- Born: April 7, 1940 Beacon, New York, US
- Died: November 24, 2015 (aged 75) Durham, North Carolina, US
- Education: Harvard University Tufts University
- Scientific career
- Fields: Biomechanics
- Workplaces: Duke University

= Steven Vogel =

Steven Vogel (April 7, 1940 – November 24, 2015) was an American biomechanics researcher, the James B. Duke professor in the Department of Biology at Duke University.

==Life==
Vogel was born in Beacon, New York, and educated there and in Poughkeepsie. He graduated from Tufts University and was awarded his graduate degrees from Harvard University. Vogel joined Duke University as an assistant professor in the Zoology department in 1966, and taught there for 40 years, eventually retiring as professor emeritus.

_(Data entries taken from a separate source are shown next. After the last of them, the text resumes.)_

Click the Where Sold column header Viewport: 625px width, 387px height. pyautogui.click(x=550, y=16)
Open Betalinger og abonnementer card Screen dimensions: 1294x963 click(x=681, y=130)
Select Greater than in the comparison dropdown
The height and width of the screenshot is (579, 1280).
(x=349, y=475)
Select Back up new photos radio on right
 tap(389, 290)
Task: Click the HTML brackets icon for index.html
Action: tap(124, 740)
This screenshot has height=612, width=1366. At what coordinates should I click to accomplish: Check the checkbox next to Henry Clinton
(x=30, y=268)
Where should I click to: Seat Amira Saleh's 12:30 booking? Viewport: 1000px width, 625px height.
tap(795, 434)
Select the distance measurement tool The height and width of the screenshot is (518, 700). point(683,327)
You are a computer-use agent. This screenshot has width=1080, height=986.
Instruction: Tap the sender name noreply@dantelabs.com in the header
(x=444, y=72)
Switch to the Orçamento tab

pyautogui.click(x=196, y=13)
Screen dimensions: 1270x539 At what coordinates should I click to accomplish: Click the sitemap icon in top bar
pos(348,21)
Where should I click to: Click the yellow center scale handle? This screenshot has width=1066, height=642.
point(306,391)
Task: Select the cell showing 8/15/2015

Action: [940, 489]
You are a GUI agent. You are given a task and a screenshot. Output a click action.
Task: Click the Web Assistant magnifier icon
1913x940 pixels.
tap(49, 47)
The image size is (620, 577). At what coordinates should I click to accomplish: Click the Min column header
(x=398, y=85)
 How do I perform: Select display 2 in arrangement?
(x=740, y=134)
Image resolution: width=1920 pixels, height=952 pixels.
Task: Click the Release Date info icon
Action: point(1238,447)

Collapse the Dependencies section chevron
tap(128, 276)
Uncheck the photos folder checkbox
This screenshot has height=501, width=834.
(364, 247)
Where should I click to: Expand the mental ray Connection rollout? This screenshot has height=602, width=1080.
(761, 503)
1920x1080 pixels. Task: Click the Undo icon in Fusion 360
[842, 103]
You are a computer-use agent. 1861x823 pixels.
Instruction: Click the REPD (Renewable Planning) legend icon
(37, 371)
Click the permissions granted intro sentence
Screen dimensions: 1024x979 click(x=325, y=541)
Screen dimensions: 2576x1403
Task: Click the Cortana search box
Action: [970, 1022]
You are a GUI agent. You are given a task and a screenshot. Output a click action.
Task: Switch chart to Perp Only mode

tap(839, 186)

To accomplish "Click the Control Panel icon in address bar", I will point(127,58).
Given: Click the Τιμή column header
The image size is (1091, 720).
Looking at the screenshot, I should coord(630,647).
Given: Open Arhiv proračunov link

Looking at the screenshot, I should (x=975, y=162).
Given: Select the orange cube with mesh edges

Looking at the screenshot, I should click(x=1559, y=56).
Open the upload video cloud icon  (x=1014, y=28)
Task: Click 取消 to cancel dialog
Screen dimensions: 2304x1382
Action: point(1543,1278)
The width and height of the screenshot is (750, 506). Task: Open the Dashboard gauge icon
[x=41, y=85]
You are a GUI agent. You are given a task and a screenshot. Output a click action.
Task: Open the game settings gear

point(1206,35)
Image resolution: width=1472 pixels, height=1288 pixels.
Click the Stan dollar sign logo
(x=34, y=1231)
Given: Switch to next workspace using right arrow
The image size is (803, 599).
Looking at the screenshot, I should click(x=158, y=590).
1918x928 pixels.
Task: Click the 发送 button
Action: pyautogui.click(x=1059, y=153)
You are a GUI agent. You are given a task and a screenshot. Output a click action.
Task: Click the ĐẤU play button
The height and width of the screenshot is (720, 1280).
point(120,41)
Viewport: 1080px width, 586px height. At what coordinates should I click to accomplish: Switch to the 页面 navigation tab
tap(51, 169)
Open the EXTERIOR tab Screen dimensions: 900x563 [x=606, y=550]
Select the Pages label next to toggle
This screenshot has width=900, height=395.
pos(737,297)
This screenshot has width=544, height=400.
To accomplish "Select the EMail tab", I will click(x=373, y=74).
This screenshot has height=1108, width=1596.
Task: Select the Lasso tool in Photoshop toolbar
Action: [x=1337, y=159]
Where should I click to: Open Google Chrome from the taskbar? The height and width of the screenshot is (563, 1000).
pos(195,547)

Over the course of his professional career, Vogel, along with Stephen Wainwright and Robert McNeill Alexander, played a fundamental role in the establishment of the discipline of biomechanics, and was a prolific author of popular works on the intersection of physics and biology. His research projects included studies of ventilation currents in prairie dog burrows, flight in tiny insects, leaf streamlining, air movement through feathery moth antennae, and the mechanics of jet propulsion in squid and scallops. Vogel died of cancer in Durham, North Carolina on November 24, 2015.

==Works==
In English:
- Life in Moving Fluids: The Physical Biology of Flow. Princeton University Press (1981; 2nd ed. 1996).
- Life's Devices: The Physical World of Animals and Plants. Princeton University Press (1988).
- Vital Circuits: On Pumps, Pipes, and the Workings of Circulatory Systems. Oxford University Press (1993).
- Cats' Paws and Catapults: Mechanical Worlds of Nature and People. W.W. Norton (1998).
- Prime Mover: a Natural History of Muscle. W. W. Norton & Co. (2002).
- Comparative Biomechanics: Life's Physical World. Princeton University Press (2003).
- Glimpses of Creatures in Their Mechanical Worlds. Princeton University Press (2009).
- The Life of a Leaf. University of Chicago Press, ISBN 9780226104775 (2012).
- Why the Wheel Is Round: Muscles, Technology, and How We Make Things Move. University of Chicago Press, ISBN 9780226381039 (2016).